Ercis Mete, Tarikogullari Idil, Pazdernik Vanessa K, Gonzalez-Suarez Maria L, Baweja Raman, Miola Alessandro, Abulseoud Osama A, Leung Jonathan G, McElroy Susan L, Cuellar-Barboza Alfredo B, Gitlin Michael J, Ozerdem Aysegul, Frye Mark A, Singh Balwinder
Department of Psychiatry & Psychology, Mayo Clinic, Rochester, MN, USA.
Department of Quantitative Health Sciences, Mayo Clinic, Rochester, MN, USA.
medRxiv. 2025 Sep 3:2025.09.02.25334914. doi: 10.1101/2025.09.02.25334914.
Sodium-glucose cotransporter-2 inhibitors (SGLT2i), initially developed for type 2 diabetes, have shown promise in improving renal outcomes in patients with and without diabetes. However, their effect on lithium-associated kidney dysfunction remains unknown.
This historical cohort study included patients from Mayo Clinic (2001-2023) with mood disorders who received lithium for ≥6 months and later used SGLT2i for ≥1 month. Data on SGLT2i use and lithium treatment were extracted from electronic health records. Serum creatinine values were used to calculate estimated glomerular filtration rate (eGFR) trajectories. Linear mixed-effects models with piecewise linear splines were used to estimate eGFR slopes before and after SGLT2i initiation, adjusted for age and sex.
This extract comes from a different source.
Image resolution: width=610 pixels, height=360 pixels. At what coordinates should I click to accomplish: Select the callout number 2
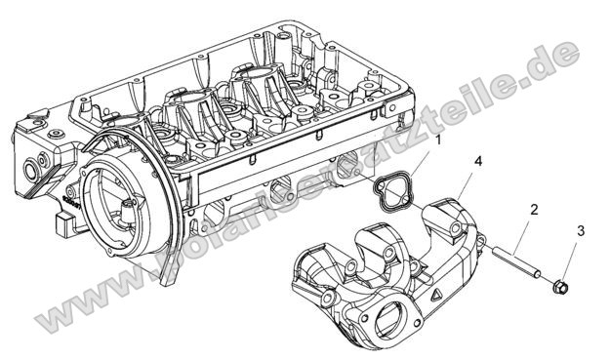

Fifty-six patients (mean age 57.4 years, 46.4% female), predominantly with bipolar disorder (86%), were included. The mean eGFR, measured nearest to SGLT2i initiation, was 77.9±26.0 mL/min/1.73 m, and the mean duration of SGLT2i use was 19.5±17.8 months. Before SGLT2i initiation, eGFR declined at a rate of -1.43 mL/min/1.73 m per year (p<0.001). After initiation, eGFR increased by 0.69 mL/min/1.73 m per year, reflecting a +2.13 change (p=0.025). Sensitivity analyses, including only patients on lithium at SGLT2i initiation (n=22) or who had >1 year of SGLT2i use (n=29) showed similar, though non-significant, changes in slopes.
SGLT2i treatment was associated with a significant improvement in eGFR trajectory in patients with mood disorders who received long-term lithium therapy. These findings suggest a potential role for SGLT2is in mitigating lithium-associated kidney dysfunction and highlight the need for randomized controlled trials in this population.
钠-葡萄糖协同转运蛋白2抑制剂(SGLT2i)最初是为2型糖尿病开发的,已显示出有望改善糖尿病患者和非糖尿病患者的肾脏结局。然而,它们对锂相关肾功能障碍的影响尚不清楚。
这项历史性队列研究纳入了梅奥诊所(2001年至2023年)患有情绪障碍且接受锂治疗≥6个月并随后使用SGLT2i≥1个月的患者。从电子健康记录中提取SGLT2i使用和锂治疗的数据。血清肌酐值用于计算估计肾小球滤过率(eGFR)轨迹。使用带有分段线性样条的线性混合效应模型来估计SGLT2i开始使用前后的eGFR斜率,并根据年龄和性别进行调整。
纳入了56名患者(平均年龄57.4岁,46.4%为女性),主要患有双相情感障碍(86%)。在最接近SGLT2i开始使用时测量的平均eGFR为77.9±26.0 mL/min/1.73 m²,SGLT2i的平均使用时长为19.5±17.8个月。在SGLT2i开始使用前,eGFR以每年-1.43 mL/min/1.73 m²的速度下降(p<0.001)。开始使用后,eGFR每年增加0.69 mL/min/1.73 m²,反映出+2.13的变化(p=0.025)。敏感性分析,包括仅在SGLT2i开始使用时正在服用锂的患者(n=22)或使用SGLT2i超过1年的患者(n=29),显示斜率有相似但不显著的变化。
SGLT2i治疗与接受长期锂治疗的情绪障碍患者的eGFR轨迹显著改善相关。这些发现表明SGLT2i在减轻锂相关肾功能障碍方面具有潜在作用,并强调了在该人群中进行随机对照试验的必要性。